Wstęp zabrzmiał prawie że filozoficznie, ale tak już jest. Zapewne część wikingów już delektuje się zaczynającym się właśnie weekendem. My powoli wędrujemy myślami ku wieczornej pracy, która na nas czeka. W głowie mamy też jutrzejsze przedpołudnie kiedy to będziemy sprawdzać co słychać w świecie elektronicznej rozrywki. Za mniej więcej 24 godziny i dla nas zacznie się jednak weekend (cieszymy się jak dzieci). Niestety znamy też takich, którzy przepracują piątek, sobotę i niedzielę. Część z nich nawet nie myśli o graniu. Inni spędzą chociaż kilka minut na zabawie flashowymi produkcjami.

A Wy? Co robicie w weekend? Pracujecie, uczycie się czy przechodzicie gry? Jeśli tak, to jakie? Jak zwykle zachęcamy Was do pozostawienia po sobie śladu na Valhalli. Dajcie nam i innym znać jakie tytuły spędzą wam sen z powiek dziś, w sobotę i niedzielę.

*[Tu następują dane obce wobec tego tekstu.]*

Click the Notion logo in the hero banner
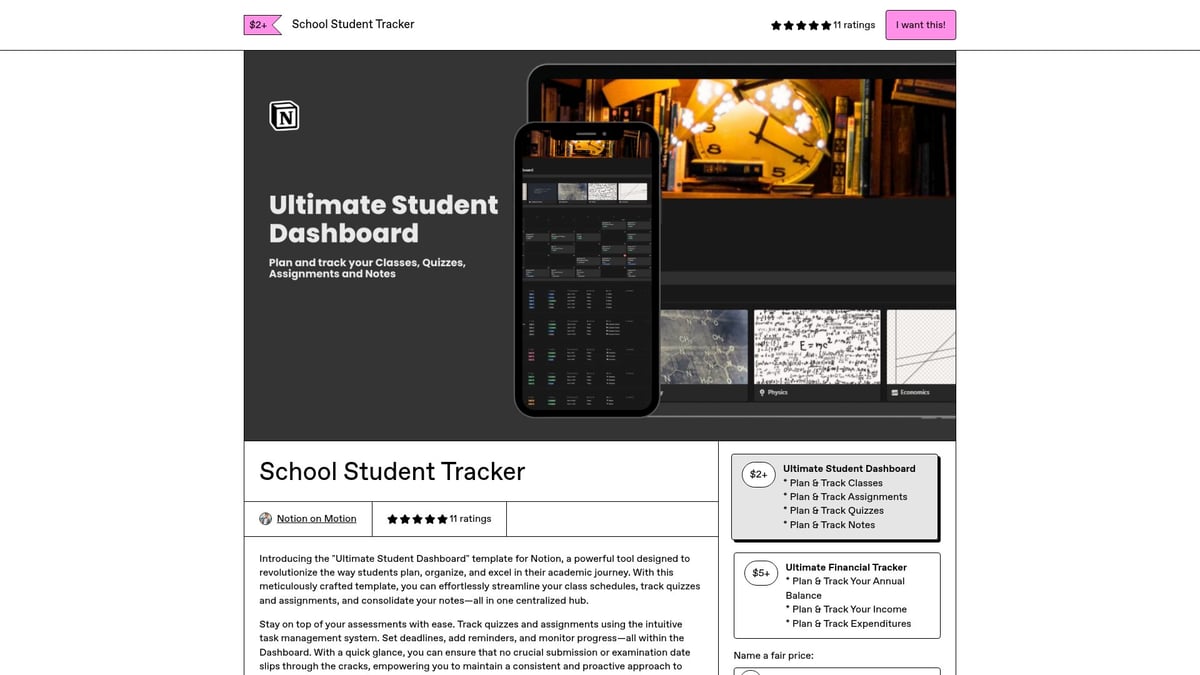Viewport: 1200px width, 675px height. click(x=283, y=115)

Jak zwykle pozwolę sobie zaczać. Moja zabawa ograniczy się do jednej pozycji. Jest nią Burnout Paradise, którego w przyszłym tygodniu chcę zrecenzować. Gra mocno „wkręca”, ale nie jest bez wad. Tyle powiem teraz. Całej reszty dowiecie się z tekstu…jeśli uda mi się w jakiś sposób zatrzymać czas i przed sobotą dokończyć wszystkie zaległe sprawy (a przy okazji nie zejść na zawał).

[Głosów:0    Średnia:0/5]

22 KOMENTARZE

  1. Podsumowując tydzień – skończyłem Episode Two. Gra jest świetna, finał jest świetny, końcowy boss jest świetny i bawiłem się doskonale. Z utęsknieniem czekam na Episode Three. Z Orange Boxa został mi tylko Team Fortress 2. Nie mam pomysłu, jak w to zacząć grać, bo nikogo na Steamie nie znam, serwery głównie jakieś klanowe i nie chcę się komuś bezczelnie wcinać, a w ogóle to musiałbym najpierw sobie gdzieś to na spokojnie przetrenować, bo z tego co widziałem jako spectator, to umiejętności są potrzebne, a ja ich nie posiadam. Stąd też dwa pomysły racjonalizatorskie – po pierwsze, załóżmy grupę valhallową na Steamie. Zawsze to fajnie pograć z kimś znajomym z V, najlepiej kulturalnym i doświadczonym życiowo. 🙂 Po drugie – jeśli nie grupę, to może jest ktoś grający w TF2, kto poświęcił by mi parę minut?Poza tym „nadejszła wiekopomna chwila” – zaraz instaluję NWN2 i zabieram się za granie, mam cichą nadzieję, że z finałowym bossem pójdzie mi lepiej niż jolowi (najwyżej zagram na Easy). 🙂

  2. Wczoraj skończyłem Wiedźmina. Teraz chodzę jak struty, dalsze życie straciło sens – spłonął razem z Wyzimą. . . W życiu nie grałem w nic lepszego, ba. . . skanowanie pamięci podpowiada, że – prócz STALKERA, Bioshocka, Call of Cthulhu – trudno byłoby wymienić tytuł gry, który wywarłby na mnie tak ogromne wrażenie. Zachęcony recenzjami kupiłem sagę Fallouta, niby jednego z najlepszych RPG-ów wszech czasów. Trochę się jednak boję grafiki, tych turowych walk, i w ogóle. . . Nie wiem, sam nie wiem. . . W kolejce czeka nieodpakowany jeszcze Timeshift i dodatek do FEAR. Jakieś to jednak zdaje się miałkie, oklepane, ograne, byle jakie. Jak się naprawdę wkurzę, to odpalę któregoś z wczesnych Commandosów, albo pierwszego Blooda. I live again!PS Zmówię wieczorem „Zdrowaśkę” za panów z CDProject, żeby obiecywana dodatkowa przygoda jak najszybciej ujrzała światło dnia. Hough!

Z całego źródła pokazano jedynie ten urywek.